*Text to read*:
====================
At present, it is not possible to buy a decent house in Mumbai with less than Rs 1 crore. However, affordable housing projects can change the situation in the near future.

Like most major emerging economies in the world, India has been witnessing an accelerating shift in population from rural to urban areas. According to the 2011 census, for the first time since India’s independence in 1947, the absolute increase in population was more in urban areas than in rural areas. This shift is creating a larger requirement for housing and is increasing the pressure on the existing infrastructure in urban areas. If this is not addressed immediately, it will further aggravate the situation, leading to explosion of unplanned and unsustainable cities.

Looking at the massive demand for budget housing in the last one year, Real Estate developers in Mumbai have modified their projects into affordable housing. With the implementation of Real Estate (Regulation and Development) Act (RERA), real estate industry is moving in the right direction. However, land acquisition remains the main challenging component in realty development, and bodies like NAREDCO and MCHI are working towards simplifying the process along with the government.
====================
*Data section*:

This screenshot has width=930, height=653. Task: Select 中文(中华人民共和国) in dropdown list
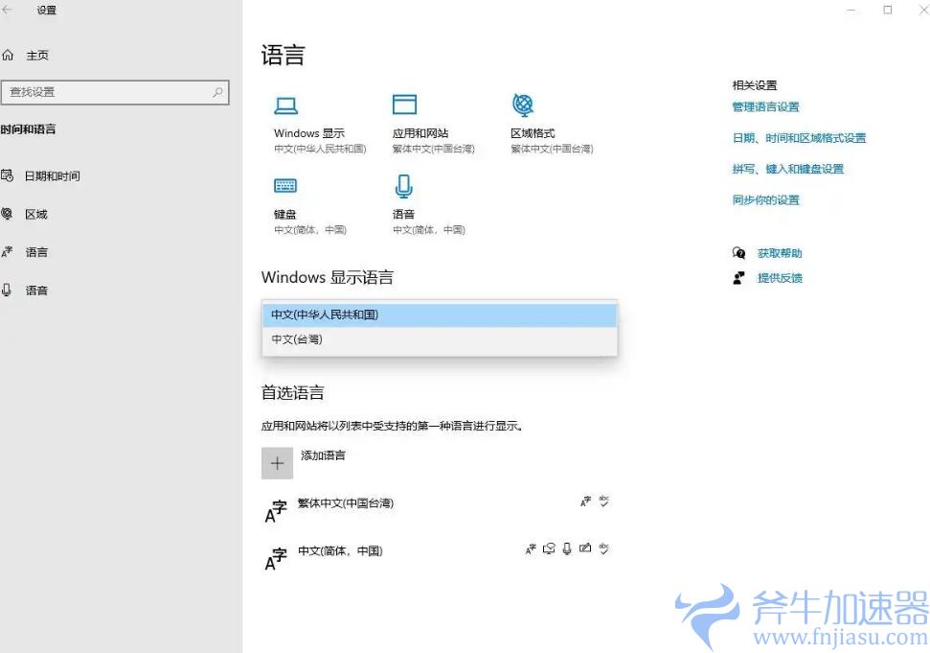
====================
*What to work on*:
**a)** Using the passage on housing in Mumbai, explain in one to three sentences why real estate developers in Mumbai modified their projects into affordable housing.
**b)** According to the passage on housing in Mumbai, what did the 2011 census show for the first time since India's independence in 1947?
You won't need the lines to complete these tasks.

*Task responses*:
**a)** Developers in Mumbai made the change because of the massive demand for budget housing over the last one year.

**b)** The absolute increase in population was greater in urban areas than in rural areas.